May 31, 2022

Waldo has stolen some poor bird’s perch.

 

When we listen, we hear someone into existence.

-Laurie Buchanan, PhD

 

The birds are out in force.  Their voices, in various pitches, melodies, whistles and cries, fill the air as Waldo and I meander through our favorite patch of woods.  At any one time, I can distinguish four or five voices, but I don’t know the species those voices belong to.  Waldo makes no response to them, I’m guessing because they’re well outside his influence, but I try to mimic their speech – sometimes more successfully than others.  I haven’t heard the Emmy bird yet, they show up a little later in the year, but there are birds whose whistles I can imitate.  Sometimes I get a response, I think, when I whistle in as similar a tone as I can to what I hear.  I’m not sure, because it may be that birds are just having a conversation among themselves.  It’s hard to know.
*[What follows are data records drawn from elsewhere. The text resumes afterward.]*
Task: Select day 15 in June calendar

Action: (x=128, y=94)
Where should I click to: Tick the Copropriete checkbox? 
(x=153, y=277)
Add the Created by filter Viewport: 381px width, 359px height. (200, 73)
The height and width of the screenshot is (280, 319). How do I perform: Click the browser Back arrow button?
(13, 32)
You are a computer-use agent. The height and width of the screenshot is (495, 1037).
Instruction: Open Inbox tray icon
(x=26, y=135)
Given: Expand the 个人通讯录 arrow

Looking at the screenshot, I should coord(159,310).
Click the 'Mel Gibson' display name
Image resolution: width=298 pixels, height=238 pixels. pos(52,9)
I do speak domesticated cat pretty well and without much of an accent.  Many a time, I’ll be walking down the street (don’t see many cats on the rail-trail), see a cat (I have to be sans Waldo) who will start to move away from me and I’ll meow at it.  A friendly rising pitch usually does the trick, and the cat will stop and look at me.  It meows back and a continued give and take often results in the cat approaching and accepting a pet from me.  Not always, but it’s not unusual either.  Dogs, you can talk to in English.  Strange cats, not so much — if you don’t speak their language, you don’t exist.  Unless they already know you.

Waldo is kind of like a cat in that way.  When he wants something, he’s in my face and persists until I respond appropriately (in his mind).  He’s got a good heart and does it in an affectionate way, rubbing up against me, pawing at me, nibbling at my feet, that sort of thing.  Then, when he doesn’t want anything, he goes off on his own and entertains himself.  If he’s not absorbed in something or other, which he usually is, he’ll respond appropriately when I speak to him.  Sometimes he won’t.  It’s almost like he’s moody.
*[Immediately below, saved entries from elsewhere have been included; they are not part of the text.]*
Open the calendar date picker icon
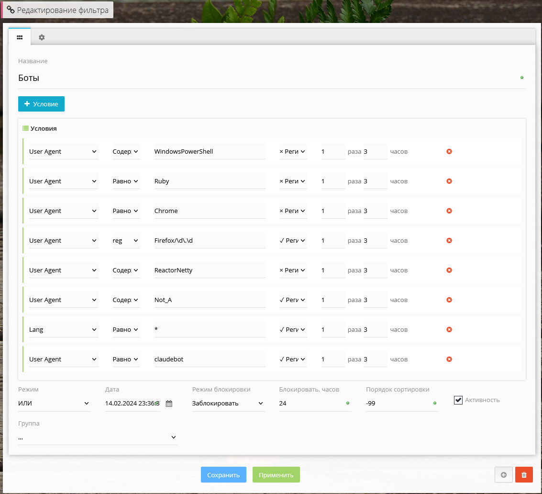The height and width of the screenshot is (494, 542). (x=169, y=404)
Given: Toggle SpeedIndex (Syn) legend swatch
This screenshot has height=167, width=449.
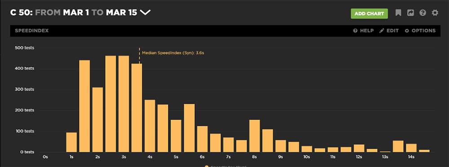Looking at the screenshot, I should 207,166.
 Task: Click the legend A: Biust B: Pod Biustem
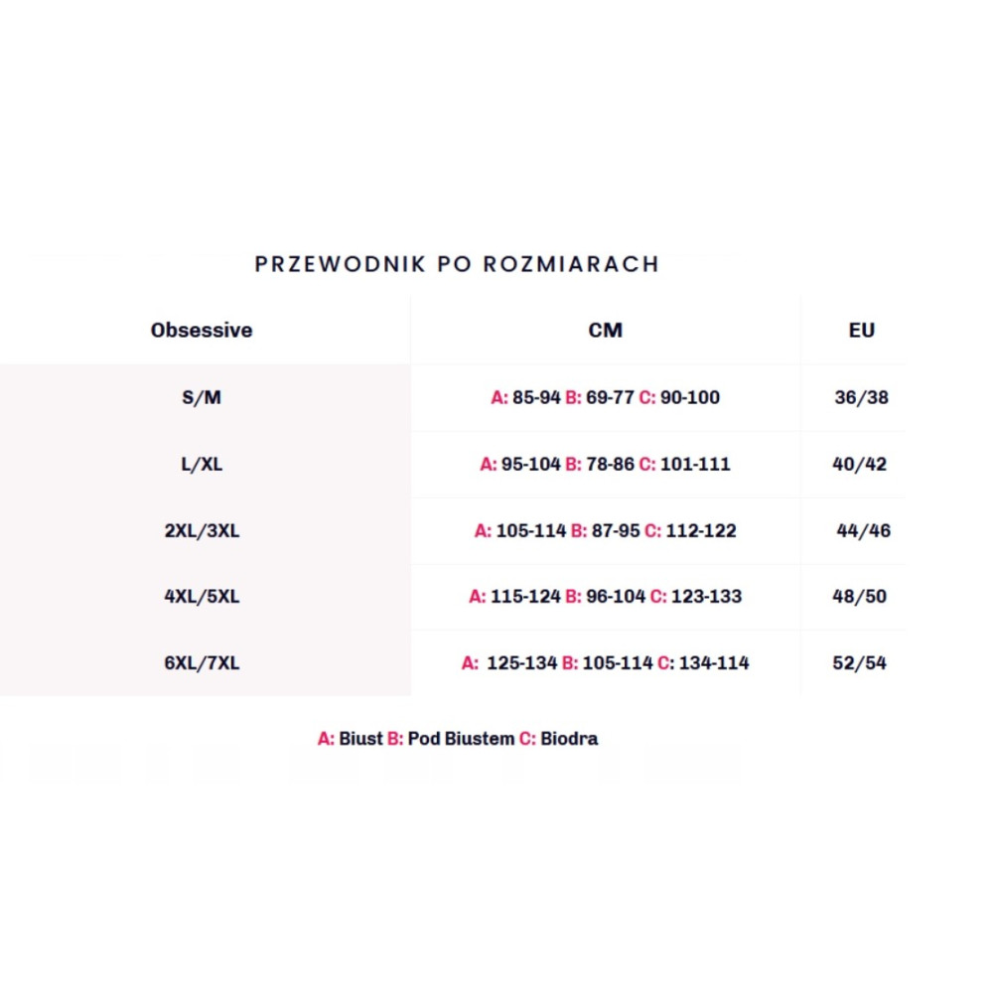(x=457, y=739)
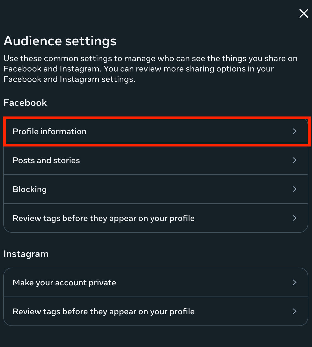Viewport: 312px width, 347px height.
Task: Click the chevron beside Profile information
Action: pyautogui.click(x=294, y=131)
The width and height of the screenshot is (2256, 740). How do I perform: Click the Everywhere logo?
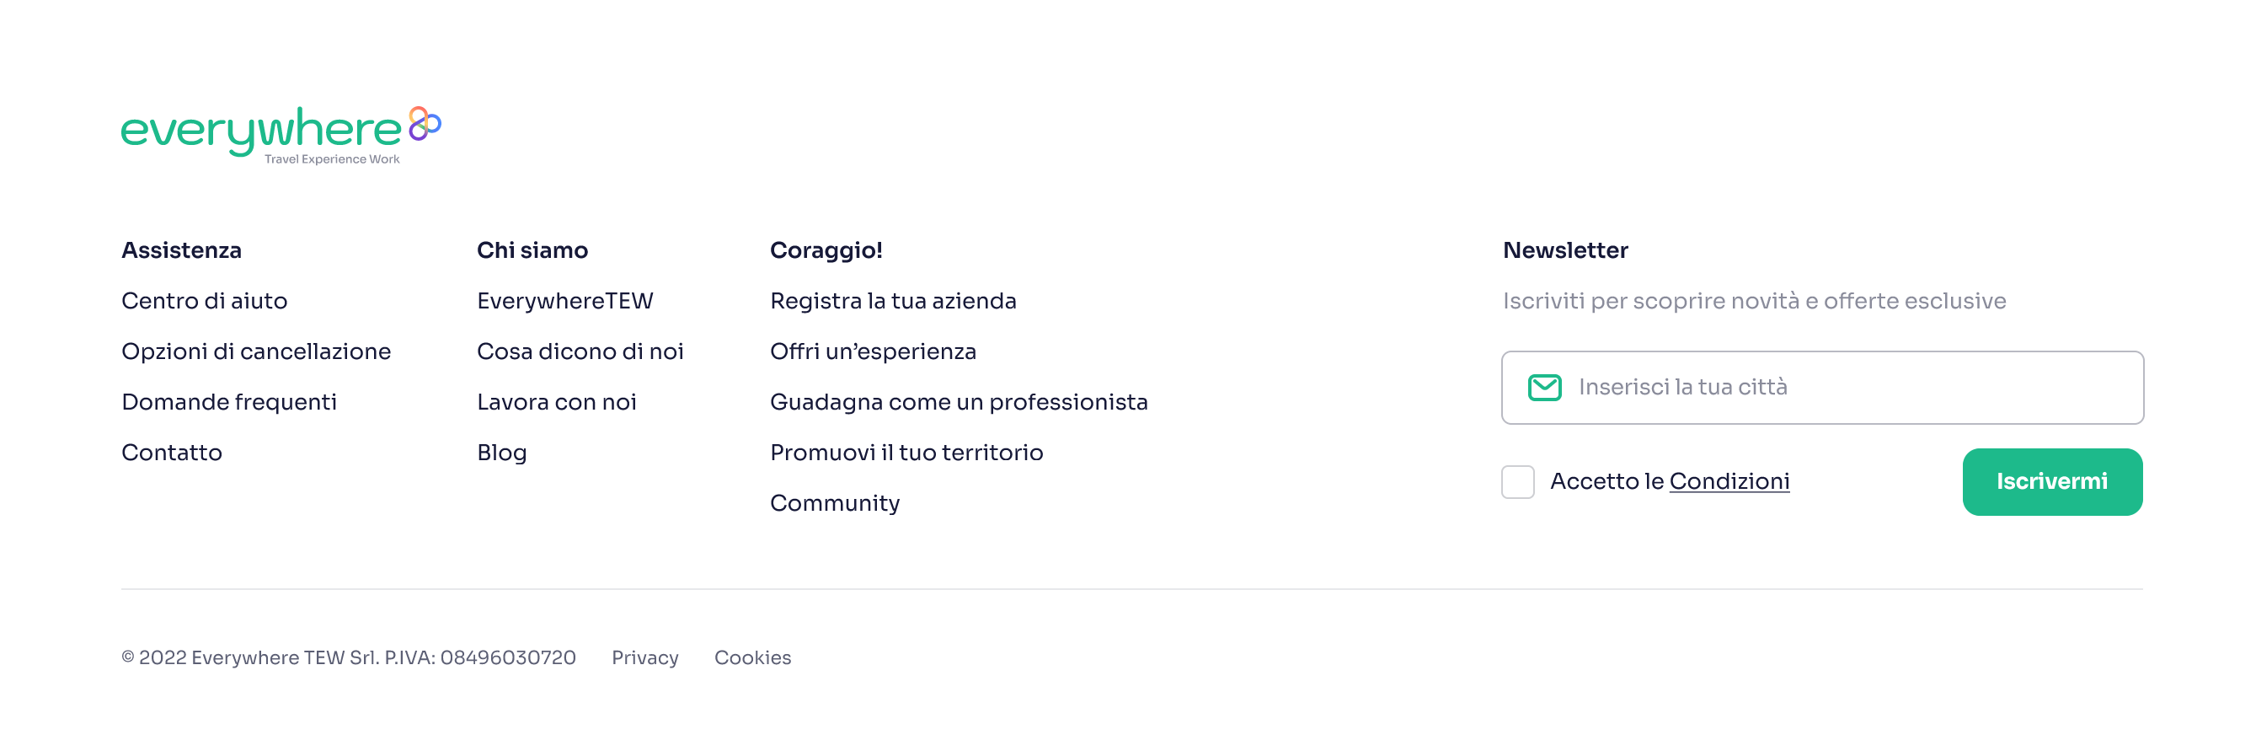tap(280, 135)
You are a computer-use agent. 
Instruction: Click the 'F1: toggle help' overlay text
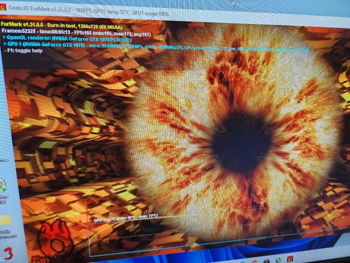(24, 50)
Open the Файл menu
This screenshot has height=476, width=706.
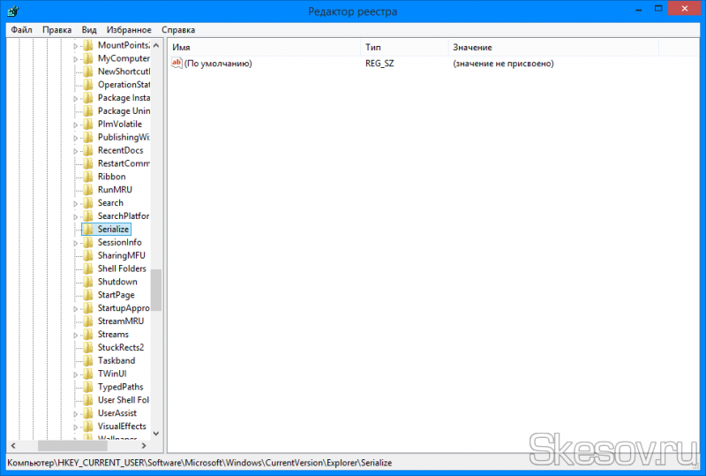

For example, when we’re out walking and a passerby shows interest in Waldo, and he is focused on going on his way and couldn’t be bothered, I’ll say, “Go say hello, Waldo,” and he’ll start wagging his tail and go up to the person with a submissive posture and nuzzle them, happy to receive a pet or scratch.  Then there are other times when he ignores me and continues on his way as if he didn’t hear me.  Sometimes, too, he’ll go over to the interested person, give them a wag or two, then bolt off in the direction he was going.  It’s almost as if he feels like, “Okay.  Duty done.  See ya!”  Waldo and I definitely have conversations, often nonverbal.
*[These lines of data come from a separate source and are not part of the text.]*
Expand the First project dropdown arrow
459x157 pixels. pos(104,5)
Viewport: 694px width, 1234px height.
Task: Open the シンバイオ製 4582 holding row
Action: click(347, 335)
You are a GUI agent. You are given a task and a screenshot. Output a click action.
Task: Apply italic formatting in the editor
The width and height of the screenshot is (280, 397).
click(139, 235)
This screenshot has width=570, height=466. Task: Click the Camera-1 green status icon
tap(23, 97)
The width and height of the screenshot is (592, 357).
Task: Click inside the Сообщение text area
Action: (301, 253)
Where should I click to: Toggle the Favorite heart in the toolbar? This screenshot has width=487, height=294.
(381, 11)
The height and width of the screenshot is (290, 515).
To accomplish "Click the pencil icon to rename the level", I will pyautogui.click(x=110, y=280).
Usually, in my subconscious, I think of nature as being external to me.  It’s something to be controlled or conquered.  That’s just silly, because we are all just an expression of nature ourselves.  But what if, instead, I think of myself as being a small part of nature and when I interact with her, what I am really doing is having a conversation?  I’m not doing something to nature, I’m saying something to her.  What if I change the way I think about what nature does in response, not as a reaction, but as an answer to what I just said.  I’m just a small piece of nature vibrating in harmony (or disharmony) with her.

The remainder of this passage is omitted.